_ACTIVITY:_ Your response should be every line from the entries that includes the string "beside".

_DATASET CONTENT:_
**********

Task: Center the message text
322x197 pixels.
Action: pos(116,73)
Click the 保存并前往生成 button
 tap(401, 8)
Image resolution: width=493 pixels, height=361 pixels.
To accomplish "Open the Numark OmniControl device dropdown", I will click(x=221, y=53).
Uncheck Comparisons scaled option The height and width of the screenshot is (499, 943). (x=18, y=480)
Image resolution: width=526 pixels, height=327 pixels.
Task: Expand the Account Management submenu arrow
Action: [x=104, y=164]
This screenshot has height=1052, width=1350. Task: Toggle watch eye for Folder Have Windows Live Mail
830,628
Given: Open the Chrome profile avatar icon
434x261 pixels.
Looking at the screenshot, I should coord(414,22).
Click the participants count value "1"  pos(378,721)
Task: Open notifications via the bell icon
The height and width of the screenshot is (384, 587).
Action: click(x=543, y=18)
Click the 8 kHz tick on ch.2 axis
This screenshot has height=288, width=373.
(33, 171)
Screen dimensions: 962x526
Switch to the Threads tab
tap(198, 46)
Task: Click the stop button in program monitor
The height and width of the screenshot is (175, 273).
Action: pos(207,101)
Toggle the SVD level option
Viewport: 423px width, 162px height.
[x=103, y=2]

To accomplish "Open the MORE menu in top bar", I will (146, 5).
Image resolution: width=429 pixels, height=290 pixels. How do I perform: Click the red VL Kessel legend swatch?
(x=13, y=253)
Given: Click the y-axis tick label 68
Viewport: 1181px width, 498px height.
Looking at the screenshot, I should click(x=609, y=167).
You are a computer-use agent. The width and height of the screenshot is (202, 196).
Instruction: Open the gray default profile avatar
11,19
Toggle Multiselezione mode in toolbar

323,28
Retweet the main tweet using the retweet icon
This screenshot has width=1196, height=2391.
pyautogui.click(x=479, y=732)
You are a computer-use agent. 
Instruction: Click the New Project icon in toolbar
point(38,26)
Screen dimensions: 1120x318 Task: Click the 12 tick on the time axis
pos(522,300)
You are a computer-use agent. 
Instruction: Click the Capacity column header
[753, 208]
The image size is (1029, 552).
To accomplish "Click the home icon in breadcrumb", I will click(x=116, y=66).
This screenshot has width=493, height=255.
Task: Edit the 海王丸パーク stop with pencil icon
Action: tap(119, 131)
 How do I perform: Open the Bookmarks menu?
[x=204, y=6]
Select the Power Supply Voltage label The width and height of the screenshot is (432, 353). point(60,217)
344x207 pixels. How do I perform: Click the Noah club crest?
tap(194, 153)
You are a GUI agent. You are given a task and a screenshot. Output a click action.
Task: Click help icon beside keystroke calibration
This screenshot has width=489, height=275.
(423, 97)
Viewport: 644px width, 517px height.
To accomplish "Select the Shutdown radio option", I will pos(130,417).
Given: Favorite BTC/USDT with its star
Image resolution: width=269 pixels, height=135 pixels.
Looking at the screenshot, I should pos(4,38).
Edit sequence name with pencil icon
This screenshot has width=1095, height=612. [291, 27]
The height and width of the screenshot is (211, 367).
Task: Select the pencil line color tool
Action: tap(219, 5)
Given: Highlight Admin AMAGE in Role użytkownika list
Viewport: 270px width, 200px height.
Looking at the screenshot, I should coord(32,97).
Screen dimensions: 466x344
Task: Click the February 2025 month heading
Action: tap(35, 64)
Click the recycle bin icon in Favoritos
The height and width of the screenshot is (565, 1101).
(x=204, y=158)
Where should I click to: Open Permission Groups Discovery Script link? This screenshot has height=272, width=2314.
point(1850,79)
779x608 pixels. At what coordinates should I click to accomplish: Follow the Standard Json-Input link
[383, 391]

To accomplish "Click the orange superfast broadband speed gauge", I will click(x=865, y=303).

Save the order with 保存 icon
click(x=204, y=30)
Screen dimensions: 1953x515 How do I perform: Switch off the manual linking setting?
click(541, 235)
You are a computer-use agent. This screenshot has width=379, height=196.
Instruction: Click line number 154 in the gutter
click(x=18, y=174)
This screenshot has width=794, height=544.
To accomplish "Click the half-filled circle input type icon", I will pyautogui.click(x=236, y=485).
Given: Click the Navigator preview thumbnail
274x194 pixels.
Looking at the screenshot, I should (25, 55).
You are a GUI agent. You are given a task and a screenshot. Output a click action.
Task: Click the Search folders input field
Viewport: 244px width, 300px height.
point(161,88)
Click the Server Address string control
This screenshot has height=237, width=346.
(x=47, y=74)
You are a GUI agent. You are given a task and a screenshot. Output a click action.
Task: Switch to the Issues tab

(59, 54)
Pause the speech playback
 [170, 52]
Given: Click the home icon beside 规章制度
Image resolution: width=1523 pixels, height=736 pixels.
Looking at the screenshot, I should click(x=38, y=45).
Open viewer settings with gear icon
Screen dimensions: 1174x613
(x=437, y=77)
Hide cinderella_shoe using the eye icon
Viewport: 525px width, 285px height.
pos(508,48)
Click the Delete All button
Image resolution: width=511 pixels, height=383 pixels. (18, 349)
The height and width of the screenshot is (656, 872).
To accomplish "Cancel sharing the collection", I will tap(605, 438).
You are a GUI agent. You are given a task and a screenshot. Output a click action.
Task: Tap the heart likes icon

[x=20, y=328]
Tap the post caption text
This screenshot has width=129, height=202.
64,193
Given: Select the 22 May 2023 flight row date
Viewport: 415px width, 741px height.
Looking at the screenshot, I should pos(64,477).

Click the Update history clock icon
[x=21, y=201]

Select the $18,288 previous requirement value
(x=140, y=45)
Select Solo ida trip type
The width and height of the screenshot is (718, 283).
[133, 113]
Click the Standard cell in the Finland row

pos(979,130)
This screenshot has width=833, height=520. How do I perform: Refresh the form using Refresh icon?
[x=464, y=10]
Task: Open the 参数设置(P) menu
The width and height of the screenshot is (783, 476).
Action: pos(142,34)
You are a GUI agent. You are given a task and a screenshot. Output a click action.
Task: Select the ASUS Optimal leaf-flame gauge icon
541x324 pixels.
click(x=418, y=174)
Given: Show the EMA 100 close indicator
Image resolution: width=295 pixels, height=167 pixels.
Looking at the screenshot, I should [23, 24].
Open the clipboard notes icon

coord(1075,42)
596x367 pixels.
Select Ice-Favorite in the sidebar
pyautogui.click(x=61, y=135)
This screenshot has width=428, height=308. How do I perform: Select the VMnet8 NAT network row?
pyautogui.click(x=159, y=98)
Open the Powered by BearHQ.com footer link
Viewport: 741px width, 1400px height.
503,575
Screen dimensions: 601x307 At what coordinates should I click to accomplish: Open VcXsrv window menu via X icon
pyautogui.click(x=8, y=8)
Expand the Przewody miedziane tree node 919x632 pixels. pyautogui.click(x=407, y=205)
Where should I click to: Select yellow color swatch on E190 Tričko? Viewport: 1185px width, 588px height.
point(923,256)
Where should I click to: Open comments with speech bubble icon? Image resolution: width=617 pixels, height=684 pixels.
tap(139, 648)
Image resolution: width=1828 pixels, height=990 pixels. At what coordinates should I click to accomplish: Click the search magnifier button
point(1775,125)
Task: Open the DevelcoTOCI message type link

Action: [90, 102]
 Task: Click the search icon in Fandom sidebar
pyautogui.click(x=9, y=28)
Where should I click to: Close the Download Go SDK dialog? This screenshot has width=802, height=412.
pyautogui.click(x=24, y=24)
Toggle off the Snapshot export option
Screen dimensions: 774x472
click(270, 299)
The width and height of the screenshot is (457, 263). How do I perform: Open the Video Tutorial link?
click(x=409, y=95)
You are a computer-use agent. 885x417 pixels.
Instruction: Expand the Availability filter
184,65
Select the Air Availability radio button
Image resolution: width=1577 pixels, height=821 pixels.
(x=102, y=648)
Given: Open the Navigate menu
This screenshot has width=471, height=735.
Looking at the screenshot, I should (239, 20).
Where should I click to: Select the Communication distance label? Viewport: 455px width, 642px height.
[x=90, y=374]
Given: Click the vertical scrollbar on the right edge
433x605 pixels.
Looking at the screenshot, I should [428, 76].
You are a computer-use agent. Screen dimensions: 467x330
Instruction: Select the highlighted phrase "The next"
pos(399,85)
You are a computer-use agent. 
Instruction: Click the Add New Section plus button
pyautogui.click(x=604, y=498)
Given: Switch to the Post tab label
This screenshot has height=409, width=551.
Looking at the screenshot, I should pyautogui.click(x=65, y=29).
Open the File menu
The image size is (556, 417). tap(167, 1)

**********

_RESPONSE AREA:_
Task: Click help icon beside keystroke calibration
Given: Click the home icon beside 规章制度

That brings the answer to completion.